Su edificio, ubicado en la calle Balsas 18, colonia Miravalle, en Benito Juárez, colapsó.

“Bajé, pero en el segundo piso la losa cayó y quedé enterrada por dos horas con mi perrita”, narra. Los tres quedaron atrapados bajo los escombros durante dos horas.

Carla se colocó en posición fetal para proteger a su perrita Mía. El marco de una puerta se le enterró en el brazo derecho y una viga aplastó sus costillas. La losa que cayó no la aplastó porque Pablo, quien corrió tras ella, la estaba sosteniendo con la mitad de su cuerpo.

La mujer de 38 años recuerda que “por más que quería gritar no había forma de que me escucharan, además de que me costaba recuperar la respiración”.

“Un ángel en mi vida”

La primera persona que llegó al rescate de Carla fue su amigo Agustín. Tras el sismo intentó llamarla y al no recibir respuesta, llegó al edificio.

“Él subió a mi departamento, no me vio y a la hora de bajar escuchó los gritos del entrenador, me ve a mí porque había un huequito en la losa que estaba encima de mi y fue por ayuda”, explica Carla.

Con una barreta, un grupo de hombres, liderados por Agustín, comenzaron a tratar de partir la losa, “pero él (Agustín) sufre del corazón, entonces se empezó a preinfartar y lo sacaron, pero aún así es un ángel en mi vida y quiso seguir”, dice Carla, sonriente y agradecida.

Después de dos horas, liberaron a Pablo, luego a Mía, y finalmente pudieron sacar a Carla, quien estuvo consciente todo el tiempo y pudo guiar a sus rescatistas hacia el lugar en el que estaba.

Carla resultó con cuatro costillas derechas y dos izquierdas fracturadas, una lesión en la cabeza del fémur, insensibilidad en la pierna derecha, un esguince en el pie derecho, una herida en la cabeza y una más en el brazo. Por el momento usa una silla de ruedas.

Sus otros tres perros: Tara, Jack y Goliath están bien, fueron rescatados entre los escombros de un balcón del edificio; Mía tuvo lesiones similares a las de Carla, por lo que tuvo que ser operada pero se recupera exitosamente.
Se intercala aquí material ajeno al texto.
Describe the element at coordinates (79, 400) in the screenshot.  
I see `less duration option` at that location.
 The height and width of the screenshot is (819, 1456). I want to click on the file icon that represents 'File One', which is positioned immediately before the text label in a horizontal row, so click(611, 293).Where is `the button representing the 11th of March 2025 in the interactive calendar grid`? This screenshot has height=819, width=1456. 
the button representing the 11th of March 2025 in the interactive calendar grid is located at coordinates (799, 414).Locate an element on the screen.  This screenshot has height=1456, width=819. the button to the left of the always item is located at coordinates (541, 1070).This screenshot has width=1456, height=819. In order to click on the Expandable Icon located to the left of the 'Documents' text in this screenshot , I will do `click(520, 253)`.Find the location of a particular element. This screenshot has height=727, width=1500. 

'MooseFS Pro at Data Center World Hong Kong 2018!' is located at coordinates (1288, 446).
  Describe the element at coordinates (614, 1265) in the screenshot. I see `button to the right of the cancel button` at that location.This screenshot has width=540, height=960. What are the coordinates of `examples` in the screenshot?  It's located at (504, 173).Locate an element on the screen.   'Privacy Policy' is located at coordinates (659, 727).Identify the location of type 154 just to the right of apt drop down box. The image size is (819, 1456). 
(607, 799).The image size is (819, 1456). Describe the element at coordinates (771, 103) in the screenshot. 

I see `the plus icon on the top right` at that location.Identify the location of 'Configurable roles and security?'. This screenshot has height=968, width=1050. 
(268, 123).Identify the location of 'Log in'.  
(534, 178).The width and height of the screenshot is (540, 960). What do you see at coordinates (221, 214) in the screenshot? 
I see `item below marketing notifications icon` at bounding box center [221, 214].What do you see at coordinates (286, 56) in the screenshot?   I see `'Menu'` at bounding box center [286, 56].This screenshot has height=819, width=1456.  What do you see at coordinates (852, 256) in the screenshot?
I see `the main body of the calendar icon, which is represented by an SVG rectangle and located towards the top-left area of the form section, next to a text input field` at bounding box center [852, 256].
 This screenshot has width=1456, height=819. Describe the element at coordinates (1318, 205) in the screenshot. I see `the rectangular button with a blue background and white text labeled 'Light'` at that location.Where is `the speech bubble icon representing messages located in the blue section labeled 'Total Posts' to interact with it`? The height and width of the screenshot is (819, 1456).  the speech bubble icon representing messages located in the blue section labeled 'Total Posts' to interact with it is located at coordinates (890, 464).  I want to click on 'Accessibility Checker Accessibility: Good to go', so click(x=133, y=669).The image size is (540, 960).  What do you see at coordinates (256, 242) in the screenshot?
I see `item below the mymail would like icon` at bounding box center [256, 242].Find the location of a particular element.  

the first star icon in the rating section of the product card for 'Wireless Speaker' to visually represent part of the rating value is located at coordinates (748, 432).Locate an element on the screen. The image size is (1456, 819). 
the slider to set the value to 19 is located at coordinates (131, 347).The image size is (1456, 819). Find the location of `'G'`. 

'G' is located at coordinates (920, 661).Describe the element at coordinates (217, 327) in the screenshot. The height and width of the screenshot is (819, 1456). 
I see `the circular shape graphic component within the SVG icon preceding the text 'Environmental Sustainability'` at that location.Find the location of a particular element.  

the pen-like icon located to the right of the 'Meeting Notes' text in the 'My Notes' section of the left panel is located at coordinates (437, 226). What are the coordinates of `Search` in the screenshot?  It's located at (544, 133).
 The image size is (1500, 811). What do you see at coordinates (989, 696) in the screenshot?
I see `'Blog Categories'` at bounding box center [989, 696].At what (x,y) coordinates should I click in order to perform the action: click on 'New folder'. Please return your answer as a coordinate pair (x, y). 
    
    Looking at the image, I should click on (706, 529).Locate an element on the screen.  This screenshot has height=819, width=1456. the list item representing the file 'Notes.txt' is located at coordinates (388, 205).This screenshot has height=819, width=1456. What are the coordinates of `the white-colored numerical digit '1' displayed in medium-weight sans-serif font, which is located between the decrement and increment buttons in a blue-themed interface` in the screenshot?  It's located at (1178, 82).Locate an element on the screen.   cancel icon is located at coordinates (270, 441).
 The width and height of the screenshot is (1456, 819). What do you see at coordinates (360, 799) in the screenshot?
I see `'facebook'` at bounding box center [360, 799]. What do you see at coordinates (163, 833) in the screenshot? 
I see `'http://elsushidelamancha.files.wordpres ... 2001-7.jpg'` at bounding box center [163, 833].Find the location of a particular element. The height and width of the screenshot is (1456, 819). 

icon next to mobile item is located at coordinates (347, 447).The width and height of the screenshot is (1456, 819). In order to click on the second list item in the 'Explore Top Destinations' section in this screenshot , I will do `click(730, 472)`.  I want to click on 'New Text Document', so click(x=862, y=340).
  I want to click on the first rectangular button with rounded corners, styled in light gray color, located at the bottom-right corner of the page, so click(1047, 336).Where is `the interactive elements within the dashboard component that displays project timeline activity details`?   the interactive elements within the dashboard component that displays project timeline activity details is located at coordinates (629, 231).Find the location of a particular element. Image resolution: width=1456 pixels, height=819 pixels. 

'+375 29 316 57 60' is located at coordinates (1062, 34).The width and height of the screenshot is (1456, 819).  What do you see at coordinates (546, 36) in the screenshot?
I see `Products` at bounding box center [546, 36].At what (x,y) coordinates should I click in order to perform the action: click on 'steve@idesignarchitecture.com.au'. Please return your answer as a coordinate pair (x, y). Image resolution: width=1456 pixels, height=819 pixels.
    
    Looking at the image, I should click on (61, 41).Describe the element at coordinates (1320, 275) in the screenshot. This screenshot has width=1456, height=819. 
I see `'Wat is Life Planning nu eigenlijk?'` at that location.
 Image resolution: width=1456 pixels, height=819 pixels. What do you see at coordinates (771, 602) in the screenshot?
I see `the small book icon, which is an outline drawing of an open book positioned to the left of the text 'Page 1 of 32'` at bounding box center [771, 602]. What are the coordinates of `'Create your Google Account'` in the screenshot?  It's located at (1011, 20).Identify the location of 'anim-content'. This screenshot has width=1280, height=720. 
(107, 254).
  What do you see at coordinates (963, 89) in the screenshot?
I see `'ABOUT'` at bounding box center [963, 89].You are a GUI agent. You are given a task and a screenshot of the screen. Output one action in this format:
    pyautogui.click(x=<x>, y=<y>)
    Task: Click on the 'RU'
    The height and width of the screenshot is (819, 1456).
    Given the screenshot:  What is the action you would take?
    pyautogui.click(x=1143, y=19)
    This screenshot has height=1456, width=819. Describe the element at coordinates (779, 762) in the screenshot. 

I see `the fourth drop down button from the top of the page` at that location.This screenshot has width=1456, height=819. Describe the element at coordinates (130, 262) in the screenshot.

“La tragedia es dura, pero la vida continúa”

Ahora Carla vive con una de sus tías, y su madre con una de sus primas.

El edificio de Balsas 18 tenía cuatro pisos, que se convirtieron en dos: la planta baja, donde se encontraba el estacionamiento, y el primer piso, colapsaron. Ahí, murieron cuatro personas: Gabriel y Águeda, quienes eran esposos; Eber, vecino; y Érika, quien trabajaba como conserje.

“Gente extraordinaria, fantástica, que (su fallecimiento) ha sido muy doloroso, no nada más para mí, sino para todos los vecinos, porque era gente del día a día. Yo, de entrada, como he vivido aquí toda mi vida los conocí desde chiquitos”, recuerda Carla.

Gabriel y Águeda fueron vecinos del edificio desde hacía mucho, y a Érika la conoció desde siempre, pues su padre, conserje en otro de los edificios ubicado en la calle de Balsas, tuvo ahí su vivienda desde que las dos eran niñas.

“Son pérdidas muy fuertes, y pues que sí sientes un vacío y la impresión de que los viste en algún momento, igual y una noche antes, en la tarde, en la mañana, un hola o un adiós… es duro”, lamenta.

Sin embargo, dice, “no debemos dejar que se derrumbe el espíritu de crecer, de salir adelante y dejar, literal, enterrado lo que pasó. La tragedia es dura, pero la vida continúa”.

Carla se dedica al comercio, por ahora esperará a recuperarse y volver a trabajar, esta vez, con una de sus tías, quien le propuso trabajar con ella en su fábrica de muebles.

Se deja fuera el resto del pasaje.